Numbers Station Labs releases Meadow—the simplest agentic framework built for complete data workflows.
Luke Hsiao

Programmatic Model Serving with Databricks in Python

At Numbers Station, we've partnered with Databricks to explore the cutting-edge of running foundation models on their platform. This post details our journey and the steps we took to integrate AI seamlessly into the data stack, leveraging Databricks' Python SDK.

Numbers Station is partnered with Databricks, and we are big fans of the work they are doing to support running foundation models on their platform. Bringing AI to the data stack is the future of data systems and Databricks is a pioneer in providing the infrastructure for this, and Numbers Station is a pioneer in verticalizing AI for analytics applications. Running models directly in Databricks allows users to query powerful models on the same platform as their data, which improves performance, simplifies system architectures, and provides better privacy.

We wanted to document our experience setting up this relatively new platform based on their documentation and Python SDK. Note that while their Python SDK is technically in beta, Databricks still considers it ready for production, and has customers and partners that use it in production. 

In this post, we’ll provide you with example Python scripts which use their SDK and can be used to programmatically log and model in Unity Catalog, and then create a model serving endpoint from that model. Our example will focus on Azure, but a very similar process works for AWS as well.

The process will cover 5 general steps: (1) preparing secrets, (2) uploading scripts, (3) preparing Job Clusters and running the Job, (4) creating the model endpoint, and (5) querying the endpoint to make sure it worked as intended.

Prerequisites

This blog post assumes basic familiarity with Databricks. Ensure that you have a Databricks Workspace set up with access to Unity Catalog. This post also assumes familiarity with Python.
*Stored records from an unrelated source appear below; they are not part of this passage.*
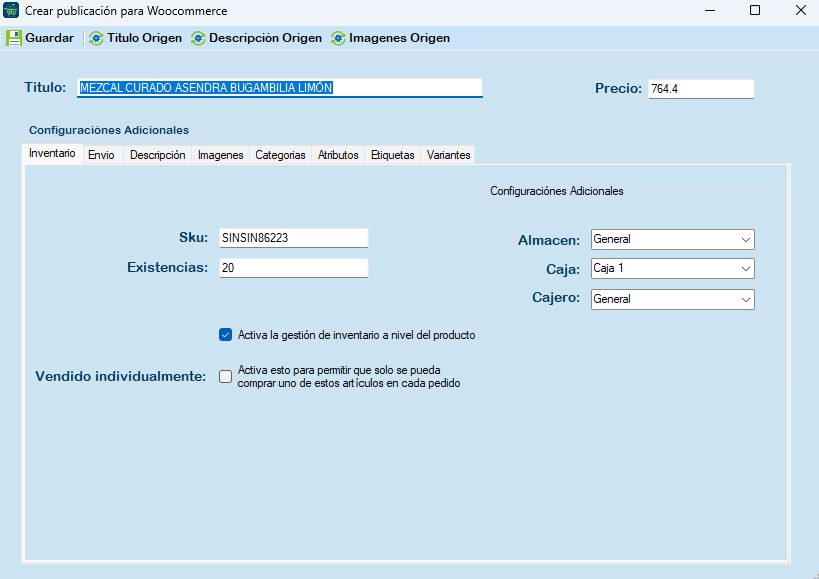Select the Categorias tab
This screenshot has height=579, width=819.
tap(280, 155)
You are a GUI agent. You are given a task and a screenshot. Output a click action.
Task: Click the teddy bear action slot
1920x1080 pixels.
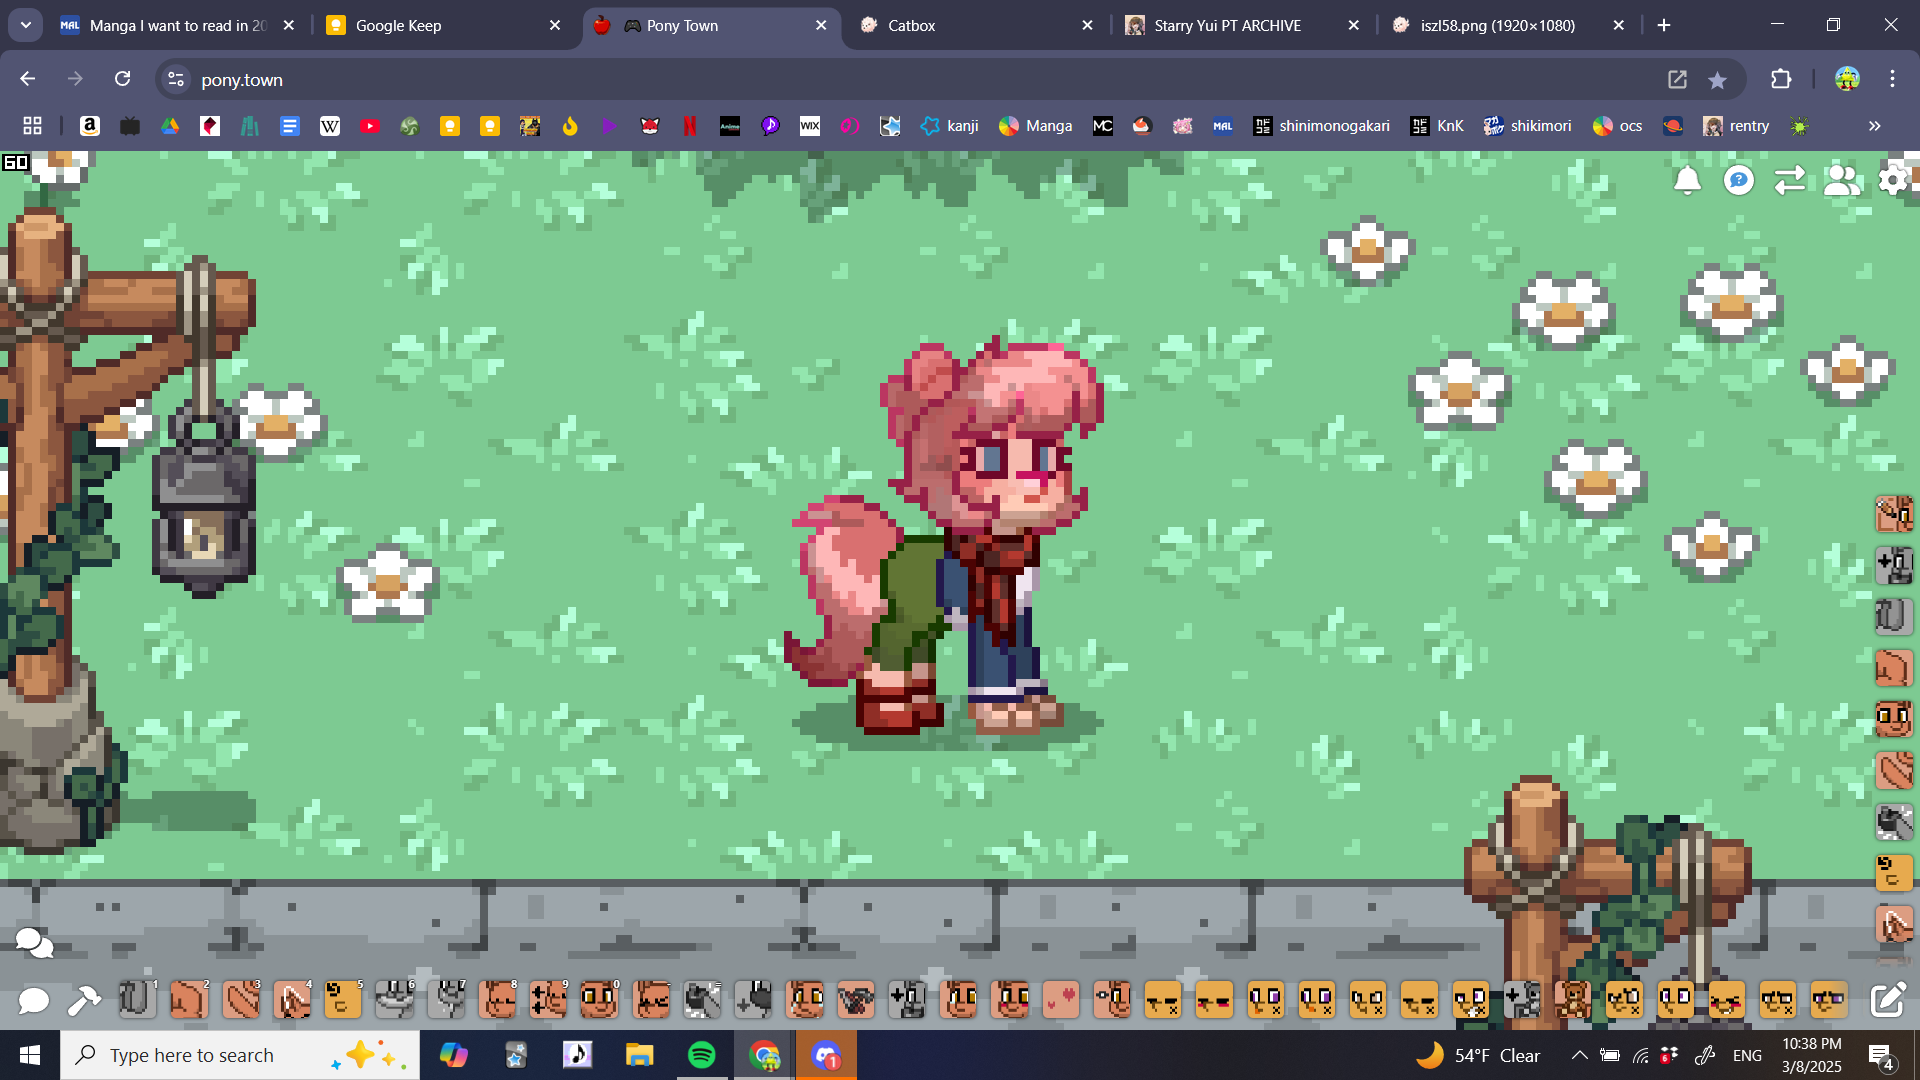pos(1572,999)
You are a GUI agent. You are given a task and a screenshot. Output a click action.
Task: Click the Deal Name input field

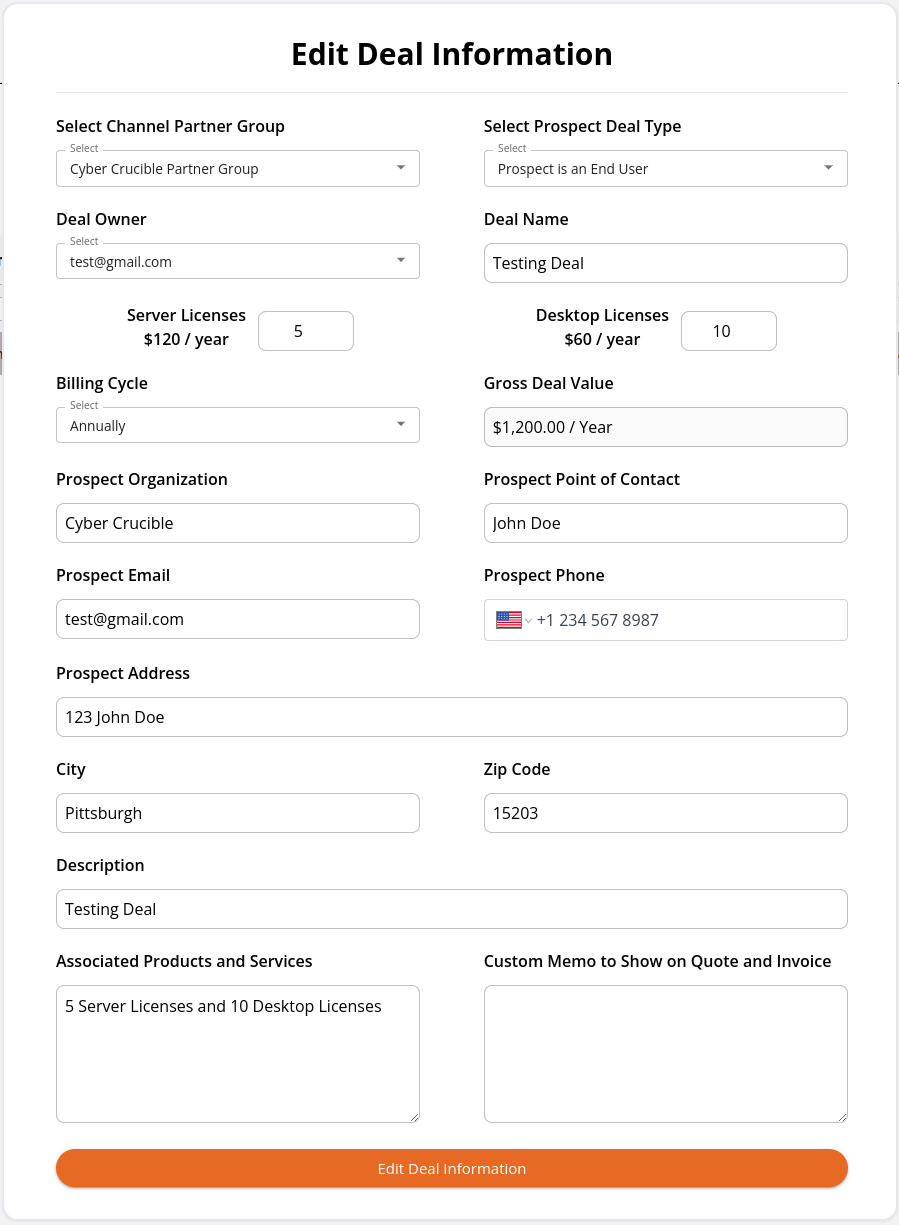tap(666, 263)
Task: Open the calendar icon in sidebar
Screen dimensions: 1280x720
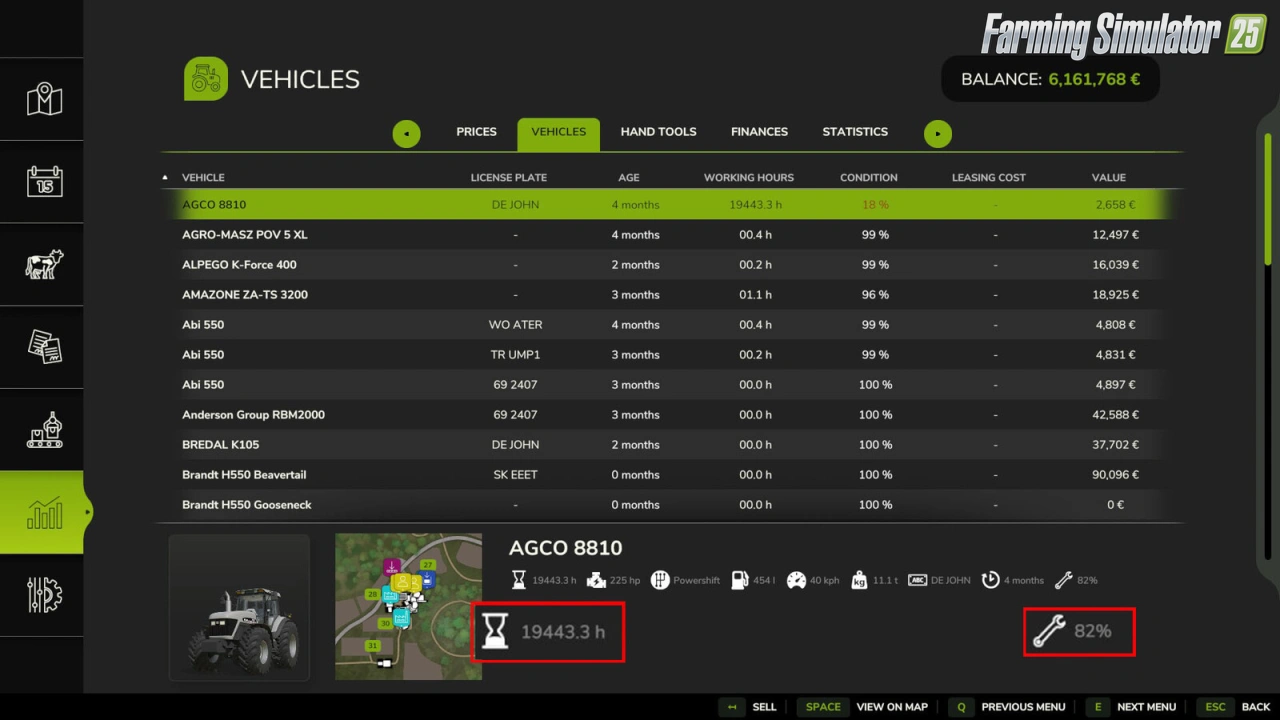Action: point(44,182)
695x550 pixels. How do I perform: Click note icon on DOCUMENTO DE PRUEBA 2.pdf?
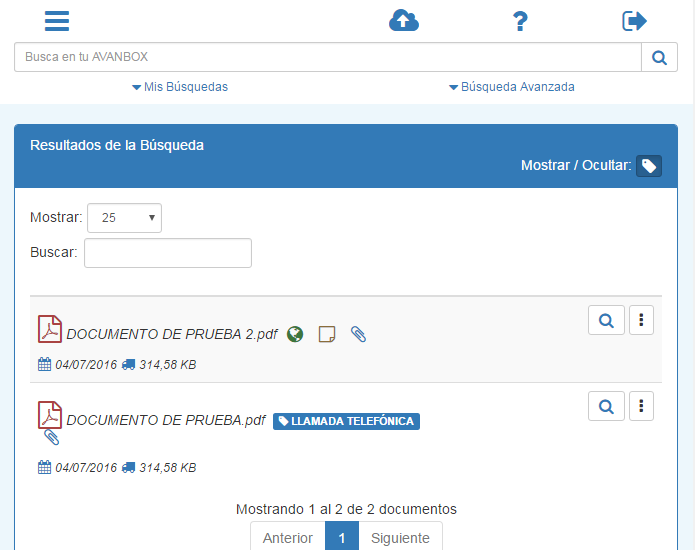click(326, 334)
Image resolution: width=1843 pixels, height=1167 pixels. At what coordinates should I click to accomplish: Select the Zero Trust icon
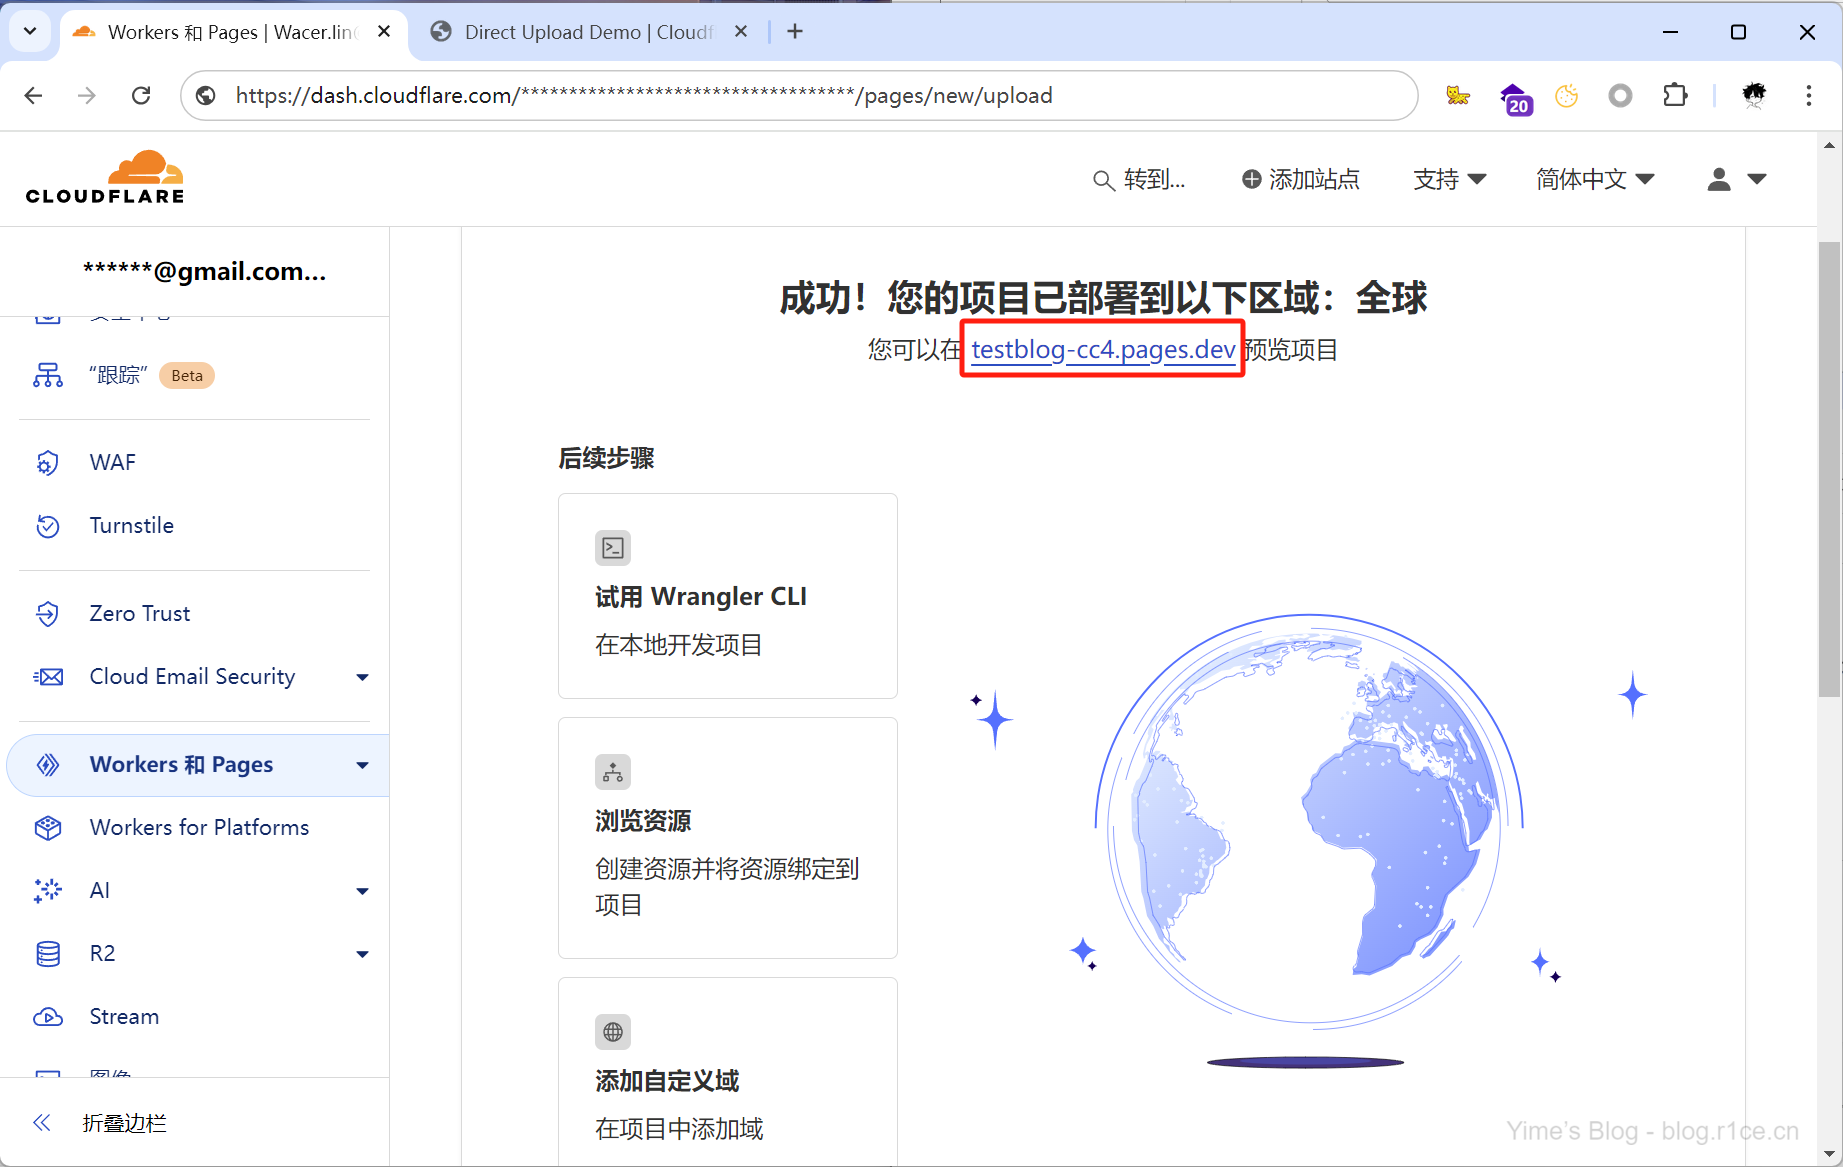tap(48, 614)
Setup a Service Principal Account

For programmatic access via a script, we use a service principal account. Please follow the instructions linked.

In addition, we need to make sure that the service principal account has the correct permissions. In particular, ensure that the “Allow cluster creation” and “Allow workspace access” Entitlements are enabled in the Admin console when creating the service principal. We do not need the service principal to be an account admin.

Enable use of Personal Access Tokens (PATs)

Ensure that PATs are allowed in your Workspace settings. Note that at least one user in the workspace must already have a PAT (i.e., a workspace admin), in order for the “Permission Settings” box to be enabled.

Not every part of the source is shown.